(DIRECTIONS) In this exercise, every entry is to be copied exactly.

[Records drawn from a dataset]
——————

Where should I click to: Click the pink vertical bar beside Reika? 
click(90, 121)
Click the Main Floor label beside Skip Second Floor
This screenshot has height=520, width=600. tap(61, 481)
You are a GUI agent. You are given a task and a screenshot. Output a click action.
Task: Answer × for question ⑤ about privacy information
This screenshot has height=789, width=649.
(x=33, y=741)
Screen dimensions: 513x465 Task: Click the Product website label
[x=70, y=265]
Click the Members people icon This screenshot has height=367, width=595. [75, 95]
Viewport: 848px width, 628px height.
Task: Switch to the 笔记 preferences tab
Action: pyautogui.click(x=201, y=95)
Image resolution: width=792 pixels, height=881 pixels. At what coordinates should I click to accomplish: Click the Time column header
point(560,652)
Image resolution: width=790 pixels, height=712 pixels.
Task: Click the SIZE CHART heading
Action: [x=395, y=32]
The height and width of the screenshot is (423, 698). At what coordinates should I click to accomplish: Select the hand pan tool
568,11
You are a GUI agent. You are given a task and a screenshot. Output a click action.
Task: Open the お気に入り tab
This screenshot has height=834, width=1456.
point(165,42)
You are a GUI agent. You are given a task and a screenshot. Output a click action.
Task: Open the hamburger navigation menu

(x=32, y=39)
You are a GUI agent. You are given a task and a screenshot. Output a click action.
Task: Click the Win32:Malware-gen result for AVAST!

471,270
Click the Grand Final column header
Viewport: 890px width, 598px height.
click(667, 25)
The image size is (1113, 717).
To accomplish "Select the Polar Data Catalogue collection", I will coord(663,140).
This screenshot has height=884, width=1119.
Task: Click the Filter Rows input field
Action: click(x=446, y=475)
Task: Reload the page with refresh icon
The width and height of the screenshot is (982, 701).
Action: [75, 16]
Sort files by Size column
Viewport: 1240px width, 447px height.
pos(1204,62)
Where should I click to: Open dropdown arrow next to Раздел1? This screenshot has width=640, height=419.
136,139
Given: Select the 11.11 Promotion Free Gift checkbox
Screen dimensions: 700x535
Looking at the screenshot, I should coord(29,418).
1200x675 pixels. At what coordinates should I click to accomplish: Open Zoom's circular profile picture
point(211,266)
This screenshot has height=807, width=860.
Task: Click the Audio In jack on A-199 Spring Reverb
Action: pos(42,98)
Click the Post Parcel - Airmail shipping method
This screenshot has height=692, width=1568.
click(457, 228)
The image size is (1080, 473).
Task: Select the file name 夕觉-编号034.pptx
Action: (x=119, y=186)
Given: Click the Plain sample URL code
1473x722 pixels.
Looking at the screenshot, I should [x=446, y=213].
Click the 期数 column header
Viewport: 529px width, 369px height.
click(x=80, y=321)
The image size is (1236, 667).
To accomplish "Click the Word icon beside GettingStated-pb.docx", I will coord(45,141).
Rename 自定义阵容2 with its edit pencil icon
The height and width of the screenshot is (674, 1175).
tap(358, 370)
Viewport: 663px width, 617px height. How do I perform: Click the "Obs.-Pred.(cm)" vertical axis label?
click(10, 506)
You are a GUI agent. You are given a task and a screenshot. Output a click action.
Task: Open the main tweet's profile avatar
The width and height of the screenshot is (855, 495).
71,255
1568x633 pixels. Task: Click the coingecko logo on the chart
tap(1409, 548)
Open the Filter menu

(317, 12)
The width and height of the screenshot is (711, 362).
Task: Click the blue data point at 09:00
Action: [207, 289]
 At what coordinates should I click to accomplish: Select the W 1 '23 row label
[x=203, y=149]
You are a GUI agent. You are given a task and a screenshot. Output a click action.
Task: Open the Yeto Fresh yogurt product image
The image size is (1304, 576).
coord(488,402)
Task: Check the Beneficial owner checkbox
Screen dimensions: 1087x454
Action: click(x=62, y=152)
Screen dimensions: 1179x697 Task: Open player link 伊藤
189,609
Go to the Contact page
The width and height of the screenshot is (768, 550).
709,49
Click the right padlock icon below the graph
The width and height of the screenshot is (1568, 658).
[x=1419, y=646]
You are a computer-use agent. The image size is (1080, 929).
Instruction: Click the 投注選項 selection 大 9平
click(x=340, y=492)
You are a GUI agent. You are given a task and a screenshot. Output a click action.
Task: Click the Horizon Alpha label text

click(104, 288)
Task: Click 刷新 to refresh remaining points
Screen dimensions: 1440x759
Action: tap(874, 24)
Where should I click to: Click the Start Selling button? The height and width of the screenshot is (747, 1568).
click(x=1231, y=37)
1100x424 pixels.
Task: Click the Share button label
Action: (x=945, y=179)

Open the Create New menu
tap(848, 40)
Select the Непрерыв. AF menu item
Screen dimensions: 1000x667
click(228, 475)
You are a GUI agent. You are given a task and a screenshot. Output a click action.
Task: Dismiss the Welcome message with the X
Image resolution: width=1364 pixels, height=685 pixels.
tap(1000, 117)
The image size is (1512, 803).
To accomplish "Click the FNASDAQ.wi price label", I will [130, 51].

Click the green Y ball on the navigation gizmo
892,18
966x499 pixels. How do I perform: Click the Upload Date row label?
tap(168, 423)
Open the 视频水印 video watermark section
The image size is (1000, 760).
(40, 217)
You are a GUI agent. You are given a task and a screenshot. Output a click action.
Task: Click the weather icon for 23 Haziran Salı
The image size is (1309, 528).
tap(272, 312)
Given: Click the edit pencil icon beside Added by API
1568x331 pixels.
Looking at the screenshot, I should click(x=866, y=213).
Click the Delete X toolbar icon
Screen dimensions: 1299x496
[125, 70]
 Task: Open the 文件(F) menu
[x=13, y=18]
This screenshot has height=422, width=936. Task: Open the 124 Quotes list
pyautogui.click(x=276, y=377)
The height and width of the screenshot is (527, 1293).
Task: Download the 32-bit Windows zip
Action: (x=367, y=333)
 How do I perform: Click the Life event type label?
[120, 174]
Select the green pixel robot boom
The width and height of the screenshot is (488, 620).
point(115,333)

——————

(ANSWER BOX)
Where should I click to: Click the pink vertical bar beside Reika? 
click(90, 121)
Click the Main Floor label beside Skip Second Floor
This screenshot has height=520, width=600. tap(61, 481)
You are a GUI agent. You are given a task and a screenshot. Output a click action.
Task: Answer × for question ⑤ about privacy information
This screenshot has height=789, width=649.
(x=33, y=741)
Screen dimensions: 513x465 Task: Click the Product website label
[x=70, y=265]
Click the Members people icon This screenshot has height=367, width=595. [75, 95]
Viewport: 848px width, 628px height.
Task: Switch to the 笔记 preferences tab
Action: pyautogui.click(x=201, y=95)
Image resolution: width=792 pixels, height=881 pixels. At what coordinates should I click to accomplish: Click the Time column header
point(560,652)
Image resolution: width=790 pixels, height=712 pixels.
Task: Click the SIZE CHART heading
Action: [x=395, y=32]
The height and width of the screenshot is (423, 698). At what coordinates should I click to accomplish: Select the hand pan tool
568,11
You are a GUI agent. You are given a task and a screenshot. Output a click action.
Task: Open the お気に入り tab
This screenshot has height=834, width=1456.
point(165,42)
You are a GUI agent. You are given a task and a screenshot. Output a click action.
Task: Open the hamburger navigation menu

(x=32, y=39)
You are a GUI agent. You are given a task and a screenshot. Output a click action.
Task: Click the Win32:Malware-gen result for AVAST!

471,270
Click the Grand Final column header
Viewport: 890px width, 598px height.
click(667, 25)
The image size is (1113, 717).
To accomplish "Select the Polar Data Catalogue collection", I will coord(663,140).
This screenshot has height=884, width=1119.
Task: Click the Filter Rows input field
Action: click(x=446, y=475)
Task: Reload the page with refresh icon
The width and height of the screenshot is (982, 701).
Action: [75, 16]
Sort files by Size column
Viewport: 1240px width, 447px height.
pos(1204,62)
Where should I click to: Open dropdown arrow next to Раздел1? This screenshot has width=640, height=419.
136,139
Given: Select the 11.11 Promotion Free Gift checkbox
Screen dimensions: 700x535
Looking at the screenshot, I should coord(29,418).
1200x675 pixels. At what coordinates should I click to accomplish: Open Zoom's circular profile picture
point(211,266)
This screenshot has height=807, width=860.
Task: Click the Audio In jack on A-199 Spring Reverb
Action: pos(42,98)
Click the Post Parcel - Airmail shipping method
This screenshot has height=692, width=1568.
click(457, 228)
The image size is (1080, 473).
Task: Select the file name 夕觉-编号034.pptx
Action: (x=119, y=186)
Given: Click the Plain sample URL code
1473x722 pixels.
Looking at the screenshot, I should [x=446, y=213].
Click the 期数 column header
Viewport: 529px width, 369px height.
click(x=80, y=321)
The image size is (1236, 667).
To accomplish "Click the Word icon beside GettingStated-pb.docx", I will coord(45,141).
Rename 自定义阵容2 with its edit pencil icon
The height and width of the screenshot is (674, 1175).
tap(358, 370)
Viewport: 663px width, 617px height. How do I perform: Click the "Obs.-Pred.(cm)" vertical axis label?
click(10, 506)
You are a GUI agent. You are given a task and a screenshot. Output a click action.
Task: Open the main tweet's profile avatar
The width and height of the screenshot is (855, 495).
71,255
1568x633 pixels. Task: Click the coingecko logo on the chart
tap(1409, 548)
Open the Filter menu

(317, 12)
The width and height of the screenshot is (711, 362).
Task: Click the blue data point at 09:00
Action: [207, 289]
 At what coordinates should I click to accomplish: Select the W 1 '23 row label
[x=203, y=149]
You are a GUI agent. You are given a task and a screenshot. Output a click action.
Task: Open the Yeto Fresh yogurt product image
The image size is (1304, 576).
coord(488,402)
Task: Check the Beneficial owner checkbox
Screen dimensions: 1087x454
Action: click(x=62, y=152)
Screen dimensions: 1179x697 Task: Open player link 伊藤
189,609
Go to the Contact page
The width and height of the screenshot is (768, 550).
709,49
Click the right padlock icon below the graph
The width and height of the screenshot is (1568, 658).
[x=1419, y=646]
You are a computer-use agent. The image size is (1080, 929).
Instruction: Click the 投注選項 selection 大 9平
click(x=340, y=492)
You are a GUI agent. You are given a task and a screenshot. Output a click action.
Task: Click the Horizon Alpha label text

click(104, 288)
Task: Click 刷新 to refresh remaining points
Screen dimensions: 1440x759
Action: tap(874, 24)
Where should I click to: Click the Start Selling button? The height and width of the screenshot is (747, 1568).
click(x=1231, y=37)
1100x424 pixels.
Task: Click the Share button label
Action: (x=945, y=179)

Open the Create New menu
tap(848, 40)
Select the Непрерыв. AF menu item
Screen dimensions: 1000x667
click(228, 475)
You are a GUI agent. You are given a task and a screenshot. Output a click action.
Task: Dismiss the Welcome message with the X
Image resolution: width=1364 pixels, height=685 pixels.
tap(1000, 117)
The image size is (1512, 803).
To accomplish "Click the FNASDAQ.wi price label", I will [130, 51].

Click the green Y ball on the navigation gizmo
892,18
966x499 pixels. How do I perform: Click the Upload Date row label?
tap(168, 423)
Open the 视频水印 video watermark section
The image size is (1000, 760).
(40, 217)
You are a GUI agent. You are given a task and a screenshot. Output a click action.
Task: Click the weather icon for 23 Haziran Salı
The image size is (1309, 528).
tap(272, 312)
Given: Click the edit pencil icon beside Added by API
1568x331 pixels.
Looking at the screenshot, I should click(x=866, y=213).
Click the Delete X toolbar icon
Screen dimensions: 1299x496
[125, 70]
 Task: Open the 文件(F) menu
[x=13, y=18]
This screenshot has height=422, width=936. Task: Open the 124 Quotes list
pyautogui.click(x=276, y=377)
The height and width of the screenshot is (527, 1293).
Task: Download the 32-bit Windows zip
Action: (x=367, y=333)
 How do I perform: Click the Life event type label?
[120, 174]
Select the green pixel robot boom
The width and height of the screenshot is (488, 620).
point(115,333)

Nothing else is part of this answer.